## Provided text
Friday, September 28, 2012

Jewish Resistance Collection


The Jewish Resistance collection at the Brandeis University Robert D. Farber University Archives & Special Collections Department contains 1.5 linear feet of propaganda material, individual testimonies, newsletters, and other documents pertaining to Jewish resistance movements in Europe during World War II. This unprocessed collection contains documents in English, French, German, Polish, Dutch, Spanish, Hebrew, Yiddish, and Italian. Documents include postwar reports on Nazi atrocities and assorted Nazi paraphernalia. Clandestine publications included in the collection deal with a range of issues, from major wartime events to the activities of Jewish resistance organizations. One such publication, a German antifascist pamphlet from 1933, is cleverly disguised as an owner’s manual for an Electrolux vacuum cleaner.

Outside: Vacuum Cleaner- the best is Electrolux!  
Inside: From Arson to Lynching- The Rise and Fall of the National Socialist Bell
The collection also includes a sizeable collection of French Jewish resistance newspapers and propaganda distributed in Nice during the last year or so of the war. Somewhat out of step with its overall theme, the collection also includes several full-color magazines put out by the Bulgarian Communist Party in the 1970s.
As one of the central events of Jewish resistance under Nazi domination, the 1943 Warsaw Ghetto Uprising features prominently in a number of these publications. Differing interpretations of this event shed light on the experience of the war for Europe’s Jews in general, as well as the ideological differences within the Jewish resistance.

## Task goal
Retype this passage from the Jewish Resistance collection text word for word, starting at "The Jewish Resistance collection" and ending at "Electrolux vacuum cleaner.".

## Records supplied
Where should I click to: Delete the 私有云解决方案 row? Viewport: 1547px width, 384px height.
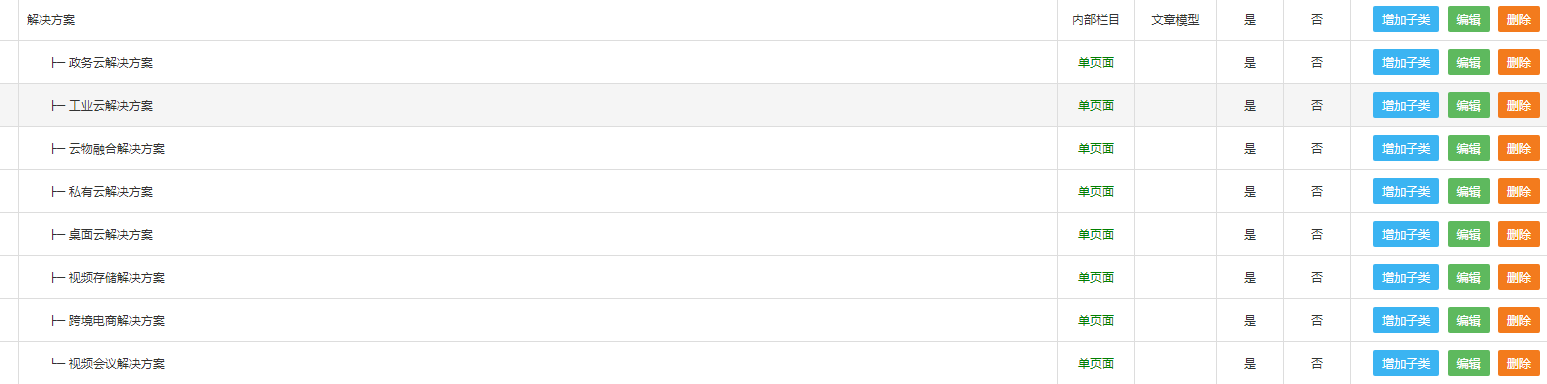tap(1519, 191)

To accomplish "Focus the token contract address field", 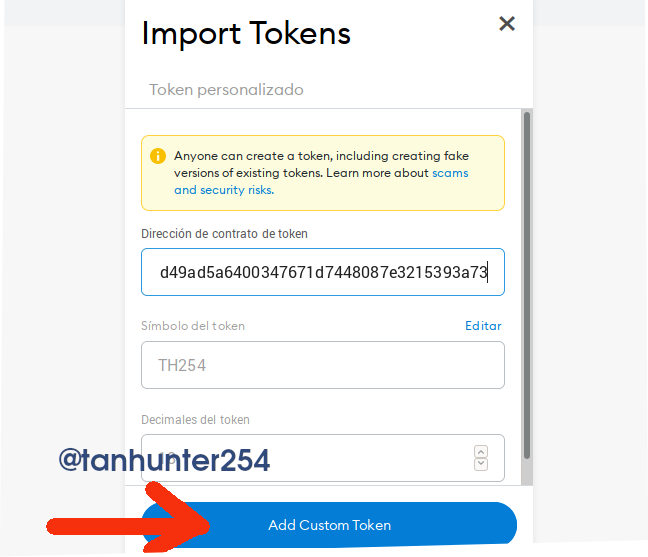I will pos(323,272).
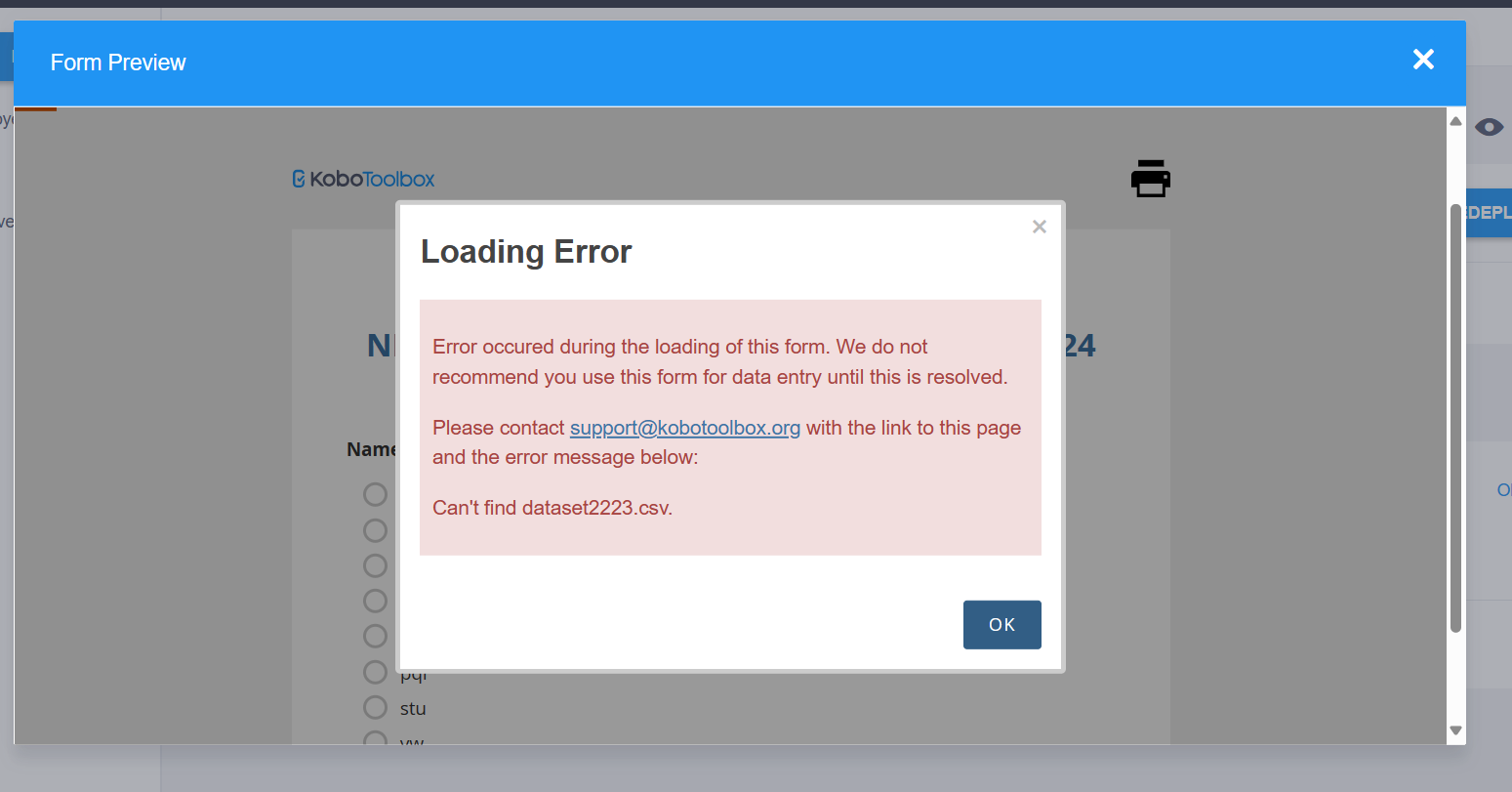Select the first radio button under Name

pyautogui.click(x=375, y=494)
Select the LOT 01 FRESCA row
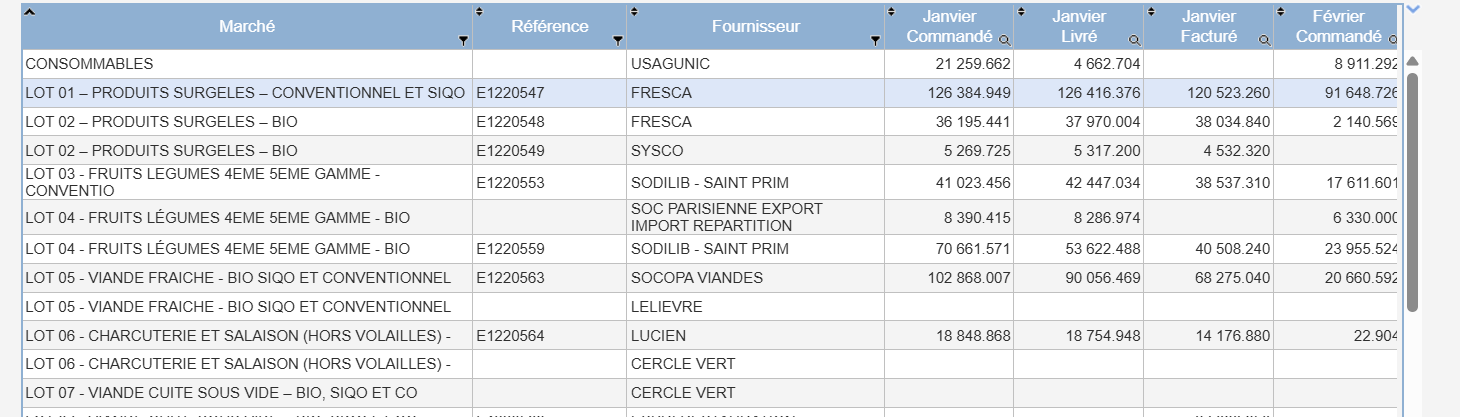The height and width of the screenshot is (417, 1460). (709, 93)
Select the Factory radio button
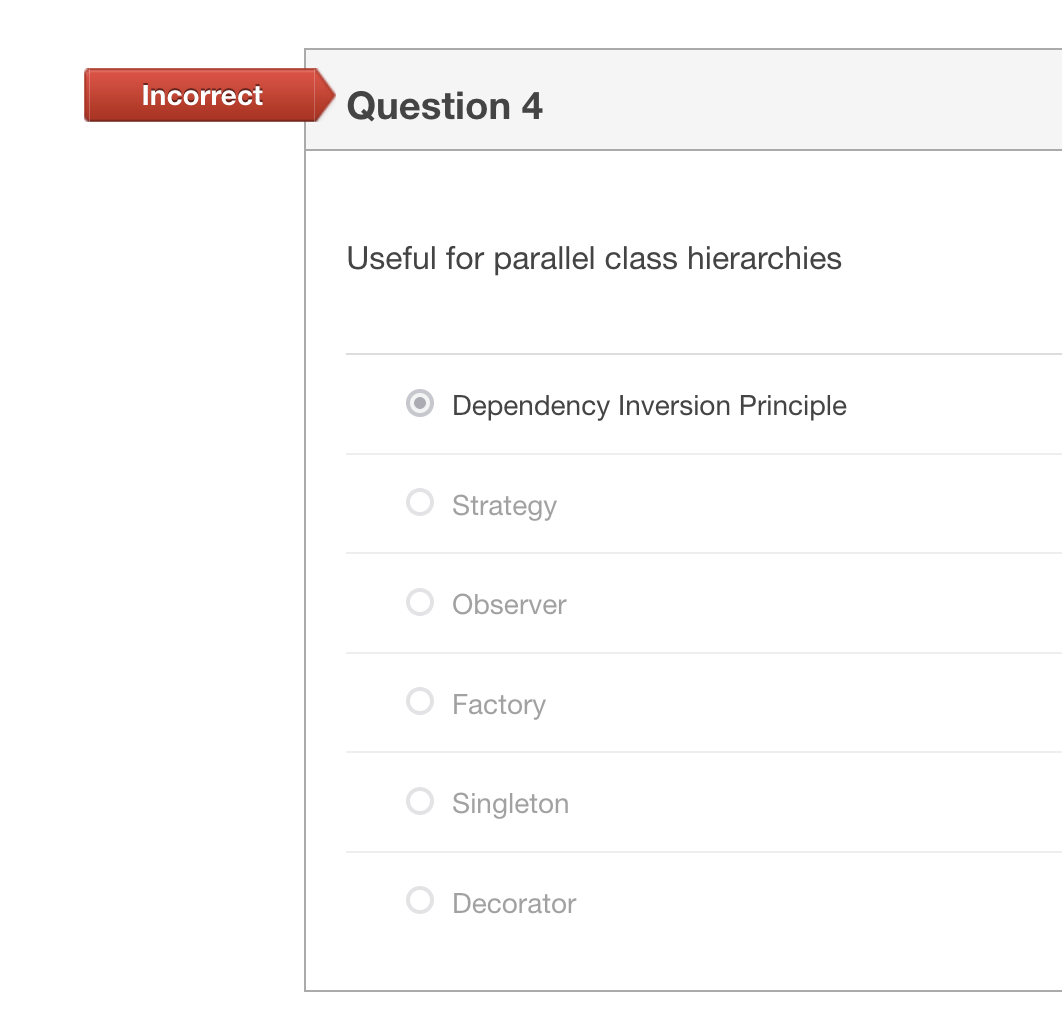 [419, 701]
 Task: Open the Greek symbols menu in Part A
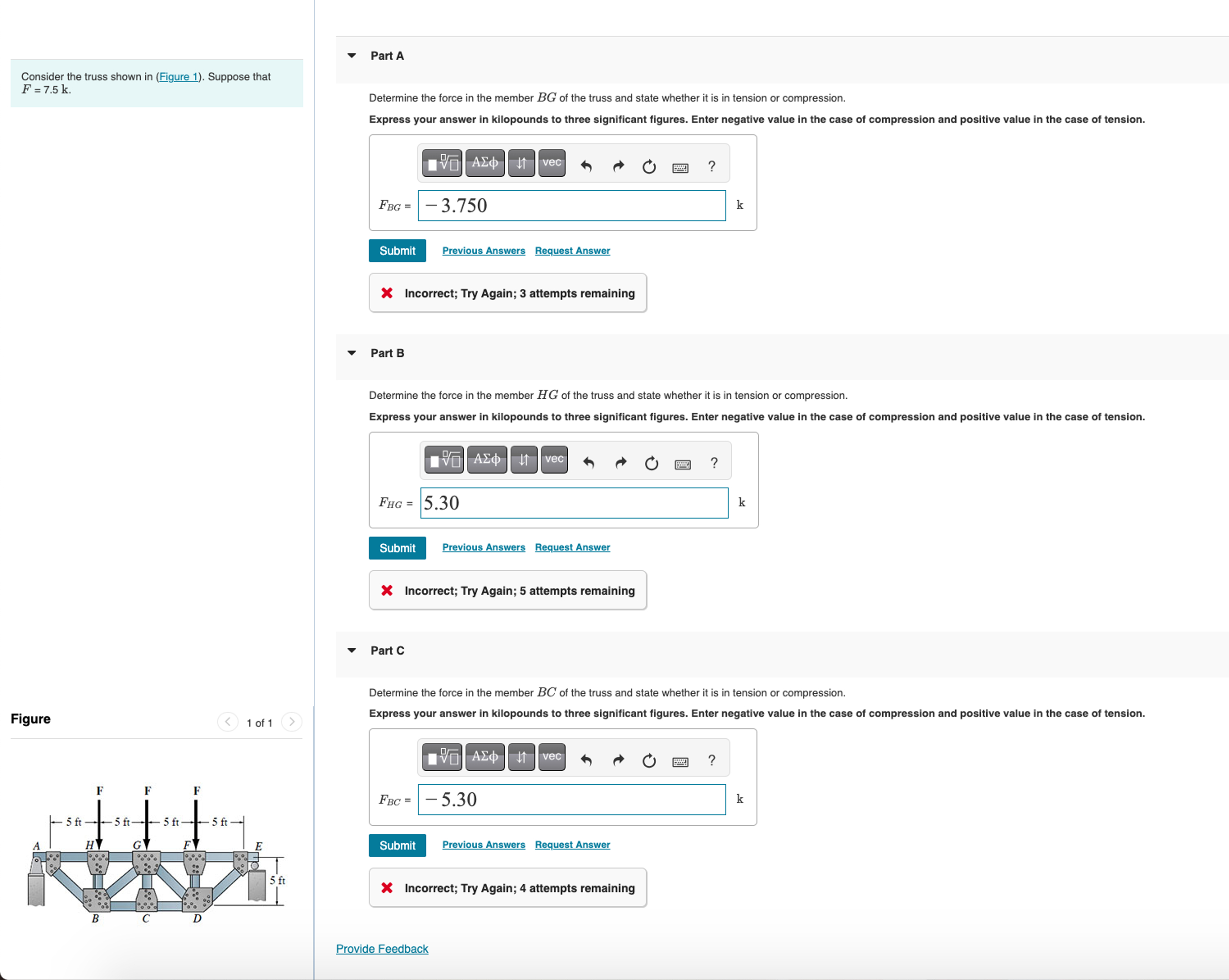pos(484,163)
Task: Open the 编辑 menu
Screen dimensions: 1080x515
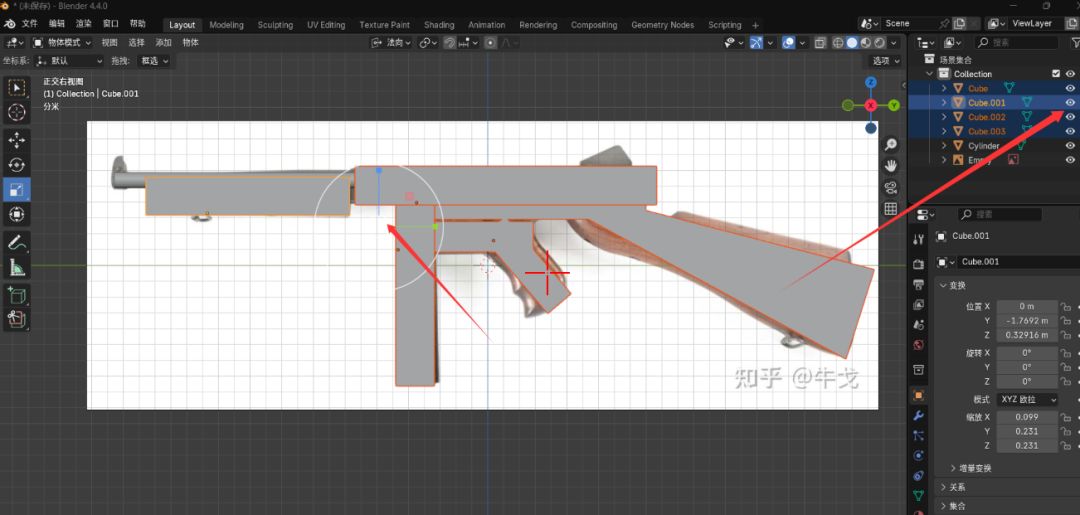Action: (57, 23)
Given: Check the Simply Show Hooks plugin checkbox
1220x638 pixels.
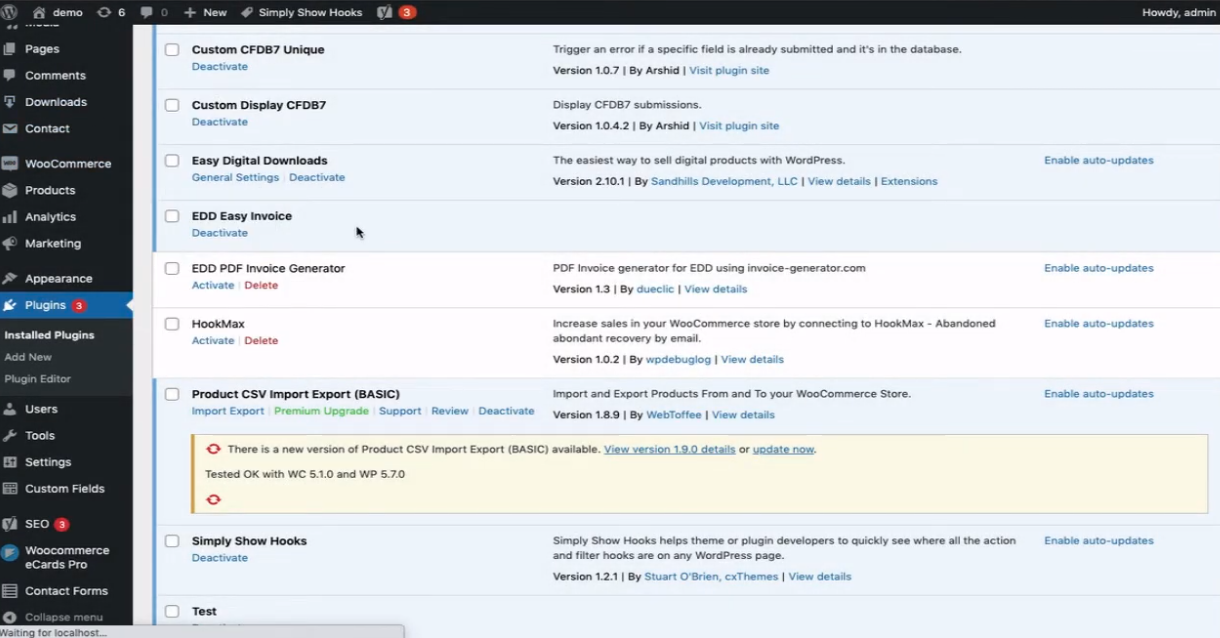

## The result
The Jewish Resistance collection at the Brandeis University Robert D. Farber University Archives & Special Collections Department contains 1.5 linear feet of propaganda material, individual testimonies, newsletters, and other documents pertaining to Jewish resistance movements in Europe during World War II. This unprocessed collection contains documents in English, French, German, Polish, Dutch, Spanish, Hebrew, Yiddish, and Italian. Documents include postwar reports on Nazi atrocities and assorted Nazi paraphernalia. Clandestine publications included in the collection deal with a range of issues, from major wartime events to the activities of Jewish resistance organizations. One such publication, a German antifascist pamphlet from 1933, is cleverly disguised as an owner’s manual for an Electrolux vacuum cleaner.